Phil Warnell said...

Hi GW,

You wrote: ” Man, you read crappy feminist books for summer reading. I am reading I, Claudius, which is fascinating.”

I would agree that I Claudius is a fascinating bit of fiction, although i would point out it greatly depends on the development of strong and intelligent female characters such as Livia, Drusilla along with others who are clearly presented by the author Robert Graves as being the true power and source of direction behind their men’s inspirations, policies and actions ; then again what else is new :-)


Best,

Phil

Bee said...

GW: Nothing "feminist" about these books. I think you have a confusion of vocabulary there. Best,

B.

Phil Warnell said...

Hi Bee,

Yes as I pointed out to GW I Claudius has stronger feminist overtones then anything you reviewed. I wonder if he also considers “chick flicks” as being feminist films. Now there’s an interesting question, do some men fear the thought of them recognizing femininity as a distinct aspect of culture more than female empowerment?

Best,

Phil

Steven Colyer said...

Hi Bee and Phil,

WHY are you talking so much about a guy who deleted his comment?!

He had every right to do so, but since no comment truly dies thanks to e-mail, and Bee has his original comment thereby, would it be asking too much to share it such that we all know what you and Phil are talking about, Bee?

Bee said...

Huh? Oops, didn't even notice he deleted it. You see, I get a notification for a comment submission, but not for a deletion.

Steven Colyer said...

Hi Plato, you wrote;

Just thinking out loud.

I mean really, what is consciousness, or the soul, which can inhibit a body?

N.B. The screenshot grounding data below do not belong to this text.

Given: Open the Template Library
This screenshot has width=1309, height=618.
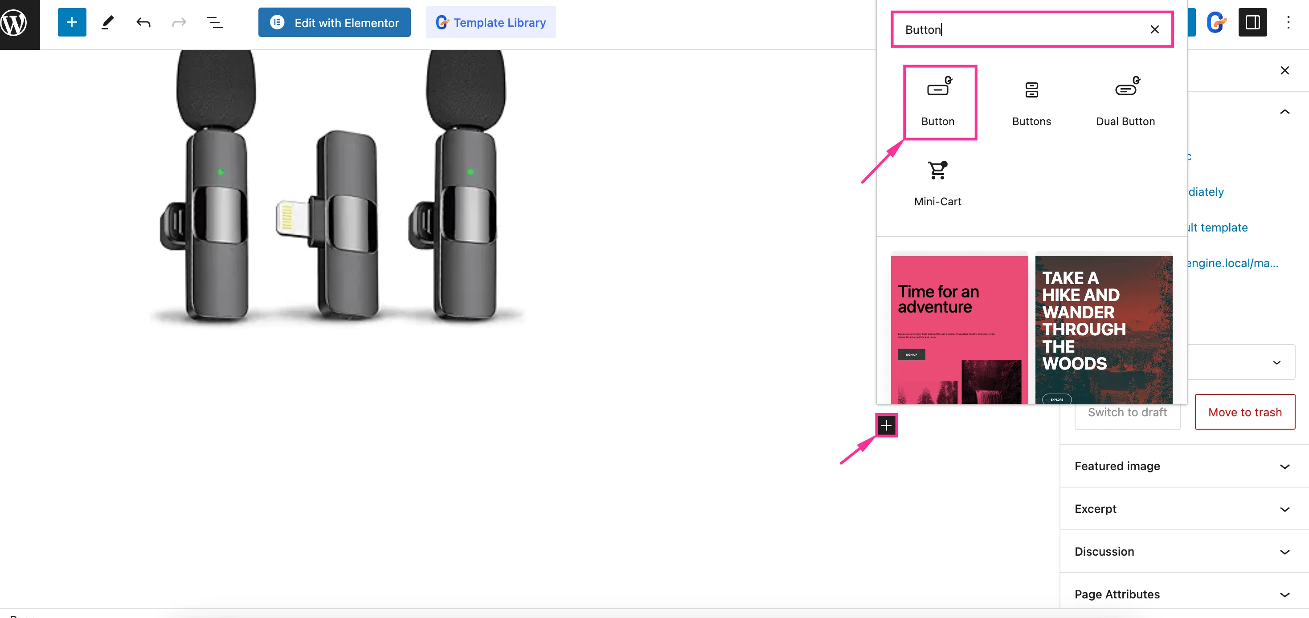Looking at the screenshot, I should [x=490, y=22].
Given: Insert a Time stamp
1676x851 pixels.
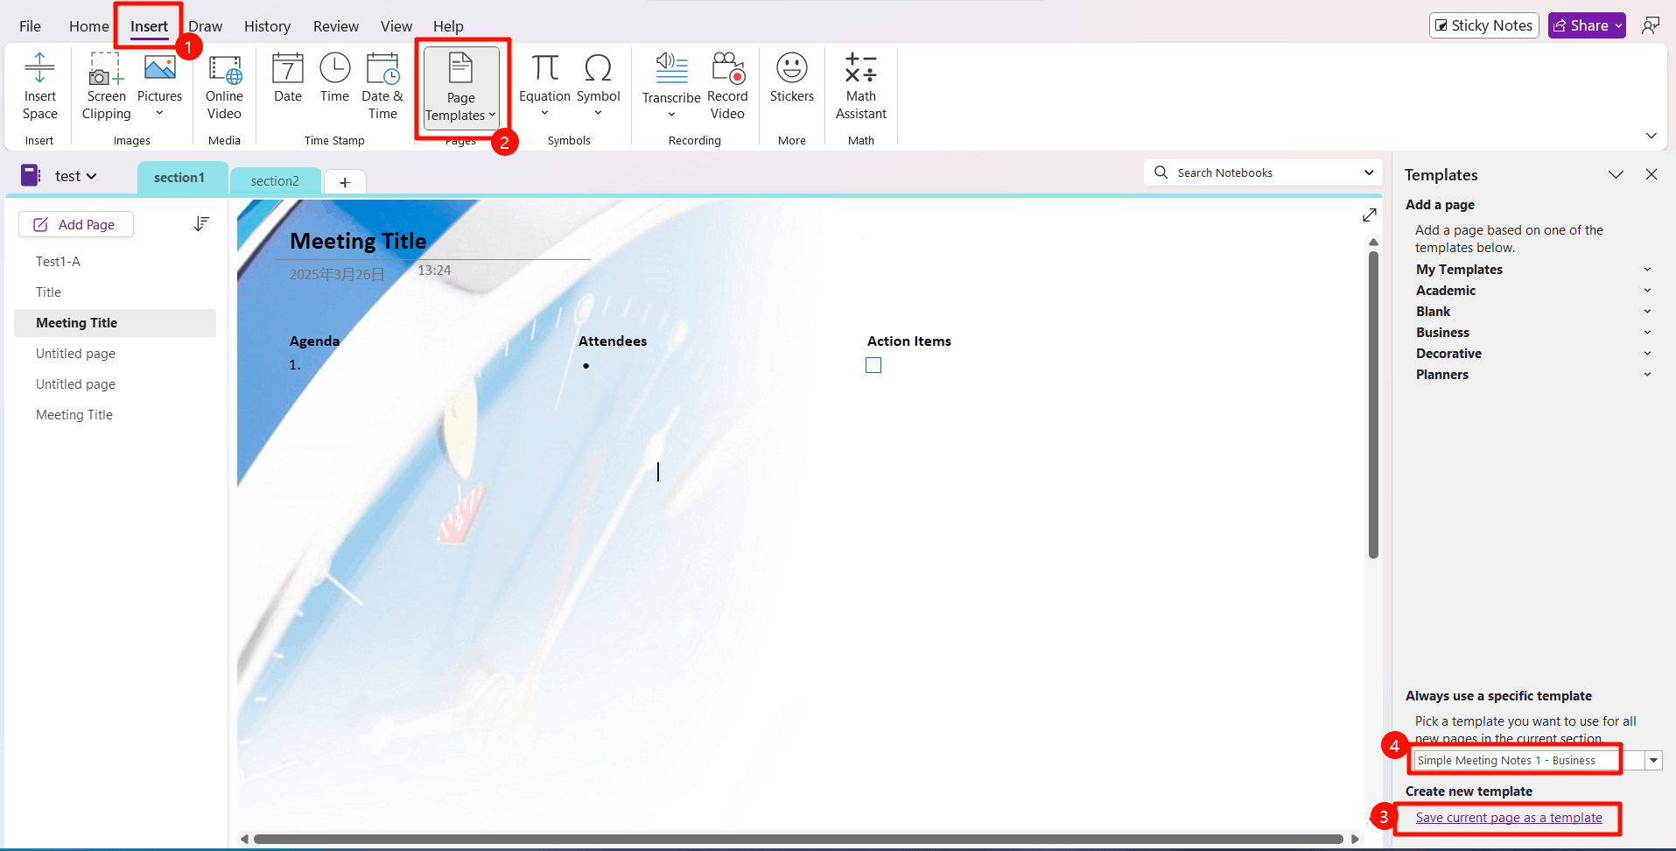Looking at the screenshot, I should [x=334, y=79].
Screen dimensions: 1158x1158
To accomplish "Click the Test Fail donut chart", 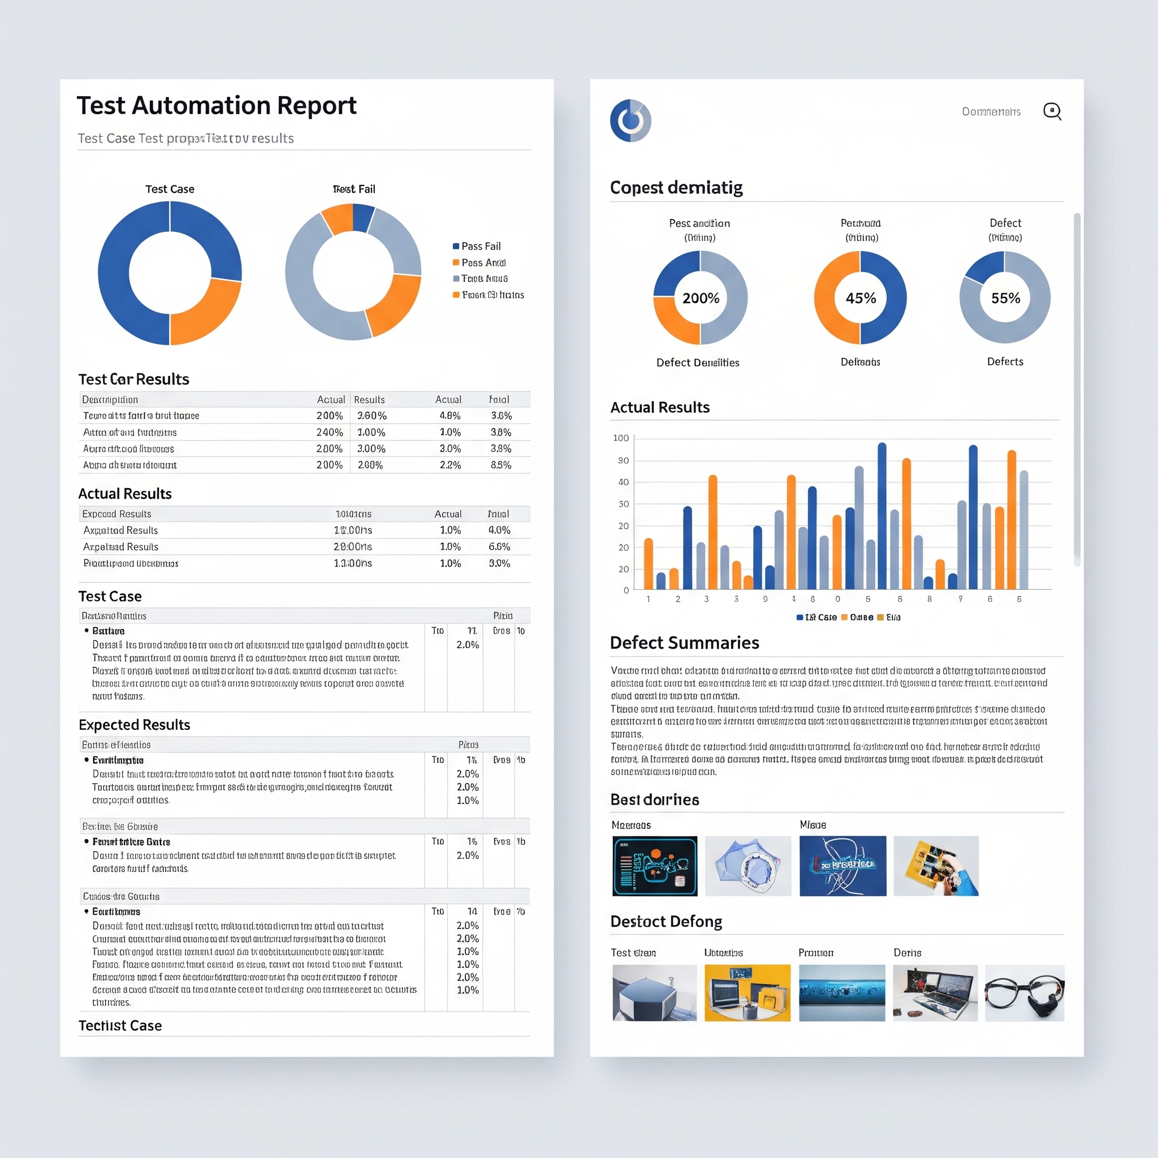I will click(x=353, y=273).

If the body dies, the soul dies?

Can a soul live in another's body that the original vacates?? Can a soul live on?


I think all discussion of "soul" is off the table, as is all discussion of "consciousness."

The reason? We don't know enough about physics yet to even begin to ask the relevant questions. Indeed, the best minds in Biological Brain Science have as many opinions re same as there are scientists specializing in Brain Science, regarding "Consciousness."

My own take is we each possess the greatest machine/computer on the planet: the Human Brain. It sure ain't immortal, and each has its flaws, but each is also incredible.

But whatever, each is a massively parallel-processing electro-chemical supercomputer, each and every one of them, and who knows what the morrow shall bring?

Phil Warnell said...
This comment has been removed by the author.
Phil Warnell said...

Hi Steven,


Sorry as Bee I had responded from my email feed of the post and didn’t notice when it had been taken down. If they had taken it down before or after my posting I’m not aware. None the less I had previously quoted just about all that was said except them ending in “The TV series was great”. I agree that everyone has the right to retract what they post, yet if was the result of reconsideration rather than correction to me an apology would have been the more transparent way displaying some degree of integrity. For me this just further serves to show many that choose to be anonymous are not familiar with either of those concepts.


Best,

Phil

GW said...

Yes, I should have said "chick books"--the sort of books you would have to pay a male to read :)

Bee said...

Yeah, right, I read chick books :-) I also paint my toenails. The prime reason I read these books is that everything else seems to be either murder stories or historical stuff, and I can't bring up much interest for either. Been reading plenty of science fiction at some point, later fantasy, but this becomes very repetitive. (There's only so many really interesting ideas out there, and then they get recycled endlessly.) In any case, I sometimes appreciate if you can forget about a book the moment you close it. When on vacation, I like that sort of story. Best,

B.

M*P*Lockwood said...

"Bill and Ted's Excellent Adventure" is also a time-travel story which stays truthful to its own logic. No, I'm not kidding!